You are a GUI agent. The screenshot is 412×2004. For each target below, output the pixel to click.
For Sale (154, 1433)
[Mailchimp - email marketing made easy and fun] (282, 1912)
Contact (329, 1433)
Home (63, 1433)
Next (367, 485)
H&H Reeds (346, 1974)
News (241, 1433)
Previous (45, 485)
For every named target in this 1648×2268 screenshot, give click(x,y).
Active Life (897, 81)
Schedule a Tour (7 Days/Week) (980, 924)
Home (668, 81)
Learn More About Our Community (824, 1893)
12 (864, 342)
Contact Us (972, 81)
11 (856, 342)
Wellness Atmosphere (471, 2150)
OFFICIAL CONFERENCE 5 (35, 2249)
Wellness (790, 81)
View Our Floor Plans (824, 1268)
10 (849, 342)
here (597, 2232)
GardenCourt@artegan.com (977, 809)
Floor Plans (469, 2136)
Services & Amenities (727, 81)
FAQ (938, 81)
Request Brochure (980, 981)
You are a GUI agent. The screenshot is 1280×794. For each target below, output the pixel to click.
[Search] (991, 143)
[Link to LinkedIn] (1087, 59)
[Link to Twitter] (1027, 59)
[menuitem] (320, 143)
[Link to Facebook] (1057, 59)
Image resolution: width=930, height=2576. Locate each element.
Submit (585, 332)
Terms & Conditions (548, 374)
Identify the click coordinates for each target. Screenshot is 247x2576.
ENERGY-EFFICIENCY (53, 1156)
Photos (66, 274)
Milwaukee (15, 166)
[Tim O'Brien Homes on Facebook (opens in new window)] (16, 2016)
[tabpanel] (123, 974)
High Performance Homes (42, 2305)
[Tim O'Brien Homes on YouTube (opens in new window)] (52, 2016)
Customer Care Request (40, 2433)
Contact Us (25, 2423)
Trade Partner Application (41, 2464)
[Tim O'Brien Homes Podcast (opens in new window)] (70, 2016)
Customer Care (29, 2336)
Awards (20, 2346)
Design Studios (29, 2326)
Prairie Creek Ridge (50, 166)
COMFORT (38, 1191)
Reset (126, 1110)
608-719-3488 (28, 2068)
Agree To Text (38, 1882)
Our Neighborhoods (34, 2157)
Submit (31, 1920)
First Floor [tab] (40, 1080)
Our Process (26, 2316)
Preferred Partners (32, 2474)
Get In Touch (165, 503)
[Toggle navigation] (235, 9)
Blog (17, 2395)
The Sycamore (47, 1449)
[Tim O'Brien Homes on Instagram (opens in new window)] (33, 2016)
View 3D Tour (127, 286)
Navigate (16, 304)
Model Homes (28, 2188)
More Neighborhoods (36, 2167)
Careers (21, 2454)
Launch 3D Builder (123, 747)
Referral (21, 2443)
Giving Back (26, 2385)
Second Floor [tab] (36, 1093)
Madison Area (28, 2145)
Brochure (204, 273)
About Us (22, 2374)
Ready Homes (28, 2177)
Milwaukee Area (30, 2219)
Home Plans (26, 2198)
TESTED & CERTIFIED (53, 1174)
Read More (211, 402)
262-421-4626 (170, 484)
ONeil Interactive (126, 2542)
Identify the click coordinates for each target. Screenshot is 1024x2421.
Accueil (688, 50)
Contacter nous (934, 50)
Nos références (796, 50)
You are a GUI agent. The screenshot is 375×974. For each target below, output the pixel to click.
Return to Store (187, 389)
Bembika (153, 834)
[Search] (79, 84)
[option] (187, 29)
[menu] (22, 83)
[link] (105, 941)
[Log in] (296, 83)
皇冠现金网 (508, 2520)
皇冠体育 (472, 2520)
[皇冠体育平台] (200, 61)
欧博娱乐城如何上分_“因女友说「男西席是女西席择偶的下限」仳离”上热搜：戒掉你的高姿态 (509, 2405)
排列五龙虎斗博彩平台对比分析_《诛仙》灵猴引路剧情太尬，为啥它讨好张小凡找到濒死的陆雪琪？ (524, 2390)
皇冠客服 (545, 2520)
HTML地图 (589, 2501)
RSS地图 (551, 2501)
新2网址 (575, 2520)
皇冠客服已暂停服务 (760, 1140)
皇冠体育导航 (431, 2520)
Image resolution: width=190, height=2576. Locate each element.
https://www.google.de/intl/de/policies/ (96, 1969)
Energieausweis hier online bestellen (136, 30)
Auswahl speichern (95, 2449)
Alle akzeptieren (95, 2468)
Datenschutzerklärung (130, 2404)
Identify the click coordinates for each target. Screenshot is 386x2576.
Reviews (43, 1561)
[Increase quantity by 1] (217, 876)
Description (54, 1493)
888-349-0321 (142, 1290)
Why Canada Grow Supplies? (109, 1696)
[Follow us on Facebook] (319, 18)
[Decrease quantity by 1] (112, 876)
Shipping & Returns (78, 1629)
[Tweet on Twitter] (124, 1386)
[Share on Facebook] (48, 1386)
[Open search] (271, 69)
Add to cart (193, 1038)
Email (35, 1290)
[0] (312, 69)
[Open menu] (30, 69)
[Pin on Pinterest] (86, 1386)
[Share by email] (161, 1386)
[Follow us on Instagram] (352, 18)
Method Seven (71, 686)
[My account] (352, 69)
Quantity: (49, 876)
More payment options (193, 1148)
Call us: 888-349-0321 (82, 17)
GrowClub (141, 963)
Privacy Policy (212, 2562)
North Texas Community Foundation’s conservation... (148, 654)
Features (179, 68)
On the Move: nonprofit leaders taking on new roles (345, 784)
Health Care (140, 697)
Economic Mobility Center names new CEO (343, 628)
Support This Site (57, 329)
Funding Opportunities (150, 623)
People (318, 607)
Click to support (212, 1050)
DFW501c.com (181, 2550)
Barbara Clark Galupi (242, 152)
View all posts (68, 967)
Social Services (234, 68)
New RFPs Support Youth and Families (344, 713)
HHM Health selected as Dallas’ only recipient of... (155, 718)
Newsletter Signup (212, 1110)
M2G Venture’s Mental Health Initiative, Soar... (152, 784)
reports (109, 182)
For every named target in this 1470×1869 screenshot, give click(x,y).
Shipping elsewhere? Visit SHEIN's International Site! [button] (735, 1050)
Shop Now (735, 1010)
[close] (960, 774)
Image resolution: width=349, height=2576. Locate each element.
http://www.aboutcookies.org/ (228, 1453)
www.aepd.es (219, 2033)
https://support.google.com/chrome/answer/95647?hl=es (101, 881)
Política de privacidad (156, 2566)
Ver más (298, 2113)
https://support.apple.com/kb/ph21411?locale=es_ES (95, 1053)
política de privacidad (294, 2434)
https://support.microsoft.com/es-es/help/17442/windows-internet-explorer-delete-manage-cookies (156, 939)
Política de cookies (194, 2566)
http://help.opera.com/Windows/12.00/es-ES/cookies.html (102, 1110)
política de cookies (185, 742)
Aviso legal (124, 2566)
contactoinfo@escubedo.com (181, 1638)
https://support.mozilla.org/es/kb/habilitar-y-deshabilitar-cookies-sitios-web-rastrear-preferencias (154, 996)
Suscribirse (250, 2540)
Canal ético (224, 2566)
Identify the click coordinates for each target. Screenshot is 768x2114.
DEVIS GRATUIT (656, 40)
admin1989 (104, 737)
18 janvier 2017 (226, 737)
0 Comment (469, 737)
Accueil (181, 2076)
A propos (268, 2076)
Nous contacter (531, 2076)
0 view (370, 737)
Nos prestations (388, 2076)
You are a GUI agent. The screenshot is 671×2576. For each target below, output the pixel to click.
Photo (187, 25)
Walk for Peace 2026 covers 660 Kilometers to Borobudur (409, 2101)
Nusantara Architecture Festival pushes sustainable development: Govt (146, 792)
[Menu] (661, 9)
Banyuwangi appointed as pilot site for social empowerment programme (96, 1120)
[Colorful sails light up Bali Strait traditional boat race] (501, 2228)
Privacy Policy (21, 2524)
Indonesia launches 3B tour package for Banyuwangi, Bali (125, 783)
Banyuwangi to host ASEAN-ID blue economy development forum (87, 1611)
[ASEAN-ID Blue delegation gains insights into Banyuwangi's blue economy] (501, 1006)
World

* Work to be completed: The lines to retype, exactly and only, run from the first line of the material through the line with "Launch 3D Builder (123, 747)".

* Final answer:
You are a GUI agent. The screenshot is 412×2004. For each target below, output the pixel to click.
For Sale (154, 1433)
[Mailchimp - email marketing made easy and fun] (282, 1912)
Contact (329, 1433)
Home (63, 1433)
Next (367, 485)
H&H Reeds (346, 1974)
News (241, 1433)
Previous (45, 485)
For every named target in this 1648×2268 screenshot, give click(x,y).
Active Life (897, 81)
Schedule a Tour (7 Days/Week) (980, 924)
Home (668, 81)
Learn More About Our Community (824, 1893)
12 (864, 342)
Contact Us (972, 81)
11 (856, 342)
Wellness Atmosphere (471, 2150)
OFFICIAL CONFERENCE 5 (35, 2249)
Wellness (790, 81)
View Our Floor Plans (824, 1268)
10 (849, 342)
here (597, 2232)
GardenCourt@artegan.com (977, 809)
Floor Plans (469, 2136)
Services & Amenities (727, 81)
FAQ (938, 81)
Request Brochure (980, 981)
You are a GUI agent. The screenshot is 1280×794. For each target below, output the pixel to click.
[Search] (991, 143)
[Link to LinkedIn] (1087, 59)
[Link to Twitter] (1027, 59)
[menuitem] (320, 143)
[Link to Facebook] (1057, 59)
Image resolution: width=930, height=2576. Locate each element.
Submit (585, 332)
Terms & Conditions (548, 374)
Identify the click coordinates for each target. Screenshot is 247x2576.
ENERGY-EFFICIENCY (53, 1156)
Photos (66, 274)
Milwaukee (15, 166)
[Tim O'Brien Homes on Facebook (opens in new window)] (16, 2016)
[tabpanel] (123, 974)
High Performance Homes (42, 2305)
[Tim O'Brien Homes on YouTube (opens in new window)] (52, 2016)
Customer Care Request (40, 2433)
Contact Us (25, 2423)
Trade Partner Application (41, 2464)
[Tim O'Brien Homes Podcast (opens in new window)] (70, 2016)
Customer Care (29, 2336)
Awards (20, 2346)
Design Studios (29, 2326)
Prairie Creek Ridge (50, 166)
COMFORT (38, 1191)
Reset (126, 1110)
608-719-3488 (28, 2068)
Agree To Text (38, 1882)
Our Neighborhoods (34, 2157)
Submit (31, 1920)
First Floor [tab] (40, 1080)
Our Process (26, 2316)
Preferred Partners (32, 2474)
Get In Touch (165, 503)
[Toggle navigation] (235, 9)
Blog (17, 2395)
The Sycamore (47, 1449)
[Tim O'Brien Homes on Instagram (opens in new window)] (33, 2016)
View 3D Tour (127, 286)
Navigate (16, 304)
Model Homes (28, 2188)
More Neighborhoods (36, 2167)
Careers (21, 2454)
Launch 3D Builder (123, 747)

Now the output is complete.